There were two of us to start with – me (Andy, dad) and our 14-year old Luke. We’re both good swimmers used to being in the sea and it was warm, calm and clear so we were quite happy swimming the distances between the buoys.
Bear in mind though, that if you’re not so confident or if conditions aren’t so good, that it’s a lot of swimming in some very deep water in places. As you progress along the trail there are some parts that are shallow where you can stand but, mostly, you’ll be out of your depth and in some places a long way from the shore with nothing to hold on to.
If you’re with younger children or not such strong swimmers, it’s worth having some kind of floatation aid like one of those swimming ‘noodles’ or a buoyancy jacket of some sort, just to take the strain of the long swim.
Having said this though, there were literally hundreds of others doing the trail when we were here – of all ages and abilities and everyone seemed to be getting on fine and having a brilliant time.

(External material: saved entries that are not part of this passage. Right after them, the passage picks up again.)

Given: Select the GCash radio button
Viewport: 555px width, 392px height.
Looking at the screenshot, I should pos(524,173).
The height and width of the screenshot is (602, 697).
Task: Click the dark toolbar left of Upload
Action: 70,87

As we approached buoy number one the sea bed below us changed and began to fill with all different types of fish. It was so clear, as you looked down beneath you there were multiple layers of fish swimming below – from larger individual ones to big schools of small ones. None seemed to be phased at all by the swimmers floating around amongst them.
Each of the five yellow buoys has a handle you can grab on to for a rest and, if you look beneath them, each has a signpost under the water with information about the types of fish you’re seeing (all written in French, which we couldn’t understand at all!)
As we followed the trail the seabed beneath us changed from rocky outcrops covered in vegetation to ravines that suddenly plunge away in to the depths below, giving a great variety of underwater terrain.
It was really spectacular and the whole time, everywhere we looked, we were surrounded by beautiful, varied and colourful fish all over the place.
At a couple of points on the way we found places we could crawl out of the sea for a rest on the rocks (much easier in the calm conditions than when the waves picked up).
By the time we’d reached buoy number five (the final one) and got back again to shore, we’d been out for over an hour-and-a-half but we’d totally lost track of time as we were loving it so much.
We were especially pleased we’d bought a GoPro with us as it was perfect for testing out the underwater filming – and attaching it to the mount that was built in to the snorkelling masks we’d bought. Check out some of the footage we got from the GoPro in our video below…
A couple of things made the snorkelling trail extra perfect for us: Firstly it was really calm, flat water at the time. I think also the fact it was mid-day with the sun directly above us illuminating even the deepest parts of the trail clearly.
We stayed at the beach all day and went back to the snorkelling area again later in the afternoon, this time with our younger daughter (aged-10) and conditions had changed slightly.
It was still brilliant and full of snorkellers but perhaps the tide had changed and it’d got a bit more choppy. This made swimming a bit harder and the waters didn’t seem so clear and serene as first time around.
Younger children will definitely benefit from having something to help them float on the long swims between the buoys.
This was such a simple activity – completely free of charge and just a day spent in a beautiful, natural place enjoying nature – but was probably the highlight of our whole holiday.
If you’re staying in and around Banyuls Sur Mer, we’d strongly recommend taking the trip down to Peyrefite and the snorkelling trail – it was a brilliant day we won’t forget in a hurry!